From West Philadelphia to Ivy League, local student is making history

Local high schooler works way to top in polo field

PHILADELPHIA (CBS) -- From West Philadelphia to the Ivy League, Alyssa Perren has worked her way to the top not only in the classroom but also on the polo field. The Paul Robeson High School student is also making history in the process.

Alyssa was 3 years old the first time she got on a horse.

"It's crazy because I don't really remember having fear," she said. "I always knew that polo is what I'm going to do."

For the past three years, the 17-year-old has spent countless hours at Chamounix Stables nestled in the heart of Philadelphia's West Fairmount Park.

"There's no better feeling in the world," Alyssa said. "It makes me feel like I can just immerse myself into a whole different world."

Her hard work all led up to this emotional moment a few weeks ago.

Alyssa recently found out she has earned a spot in Harvard University's Class of 2027, where she'll also be playing on the women's polo team.

"It still hasn't really settled in that that's where I'm going to go," Alyssa said. "I knew who I did it for, from the beginning."

To understand who she did it for, you have to understand where she's come from.

"It feels like home," she said. "I never stopped longing to be here."

Alyssa learned to play polo through a nonprofit organization called Work to Ride, an equestrian program for inner-city kids in Philadelphia.

"It gives us a home away from home. It allows us to kind of find a place that's safe," Alyssa said. "And to just be together."

"My real journey started when I was around 14 years old," she added, "and my dad was like, if this is something that you want to do, you really have to put forth the effort, and this is going to be all you.
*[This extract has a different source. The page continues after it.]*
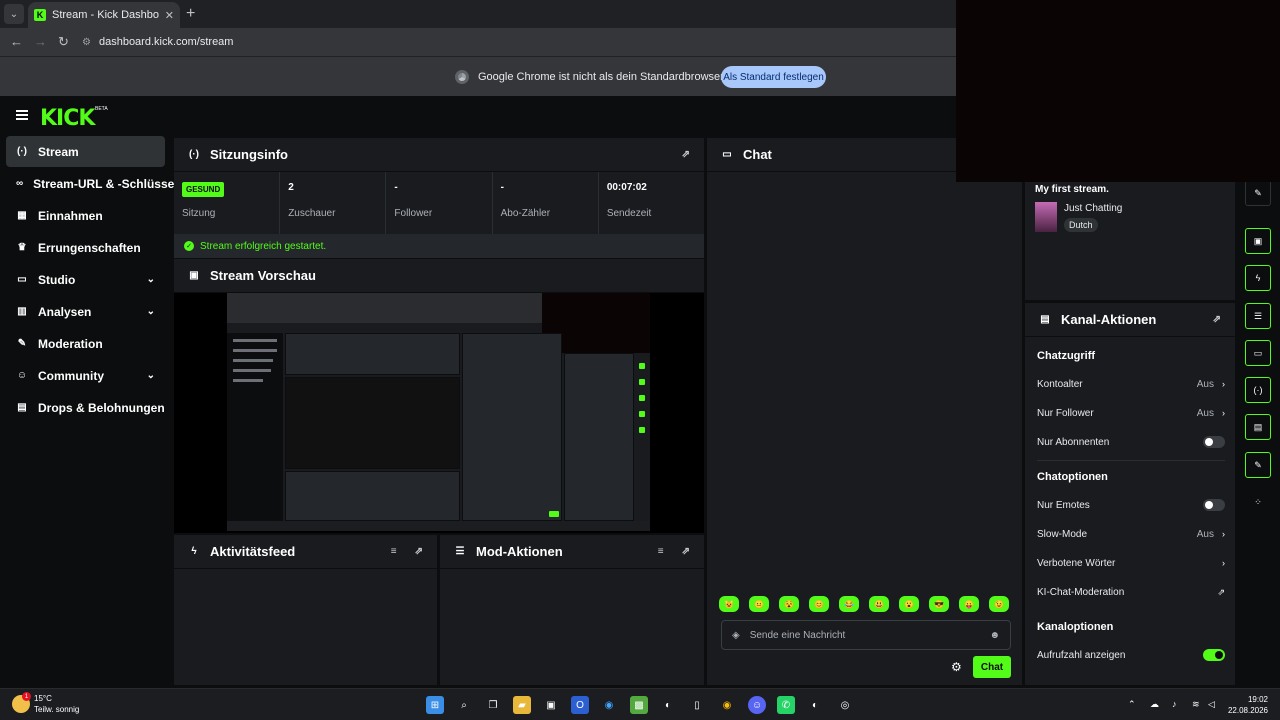  I want to click on mic-icon: ♪, so click(1174, 704).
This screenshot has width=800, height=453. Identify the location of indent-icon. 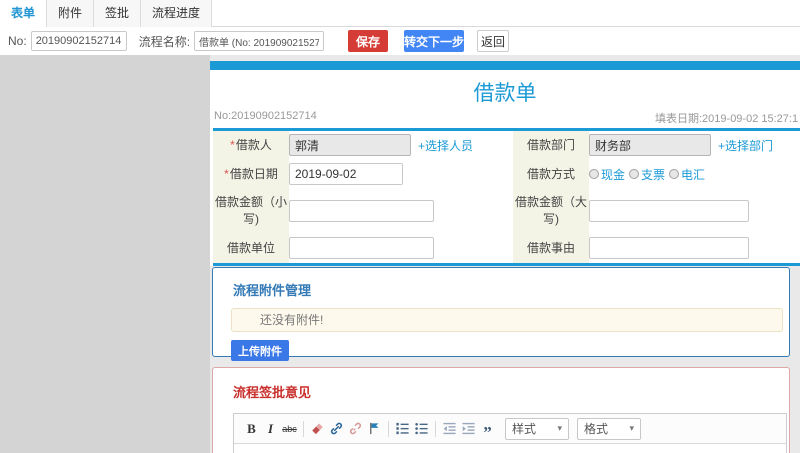
(468, 429).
So, it taught me to be independent and to really commit to something."

Alyssa is weeks away from graduating from Paul Robeson High School in West Philadelphia, where 100% of the students are considered to be economically disadvantaged. She's the first student ever from Robeson to be accepted to an Ivy League school.

"I was screaming at the top of my lungs, inside of my office," Paul Robeson High School principal Richard Gordon said. "We were a school 10 years ago that was on the closing list to be permanently closed by the City of Philadelphia. To turn this school around, and reach this pinnacle of now having students attend Ivy League schools, it's an amazing transformation. She's the actual symbol that dreams do come true." 

"We're so proud of her. We're in awe of her," Irene Lobron with Work to Ride said. "She's really just taken advantage of every opportunity she could."

"They're like people -- they all have their preferences," Alyssa said. "What they like, what they don't like. Even people they like and they don't."

It makes leaving for Harvard all the more bittersweet.

"I can be a stamp in my school's history book," Alyssa said. "And that makes it so much more worthwhile. I know where I'm going, there's not going to be a lot of people who look like me or who came from a place that I came from."

"I want to show the people who are here that it doesn't matter how old you start, it doesn't matter where you start," she added, "as long as you commit to something that you feel like brings you joy, you can go as far as you want to."

Alyssa's dad was part of the Work to Ride program, when he was student.

Alyssa says the stables at Fairmount Park will always be home and she plans on visiting often, when she's home from school.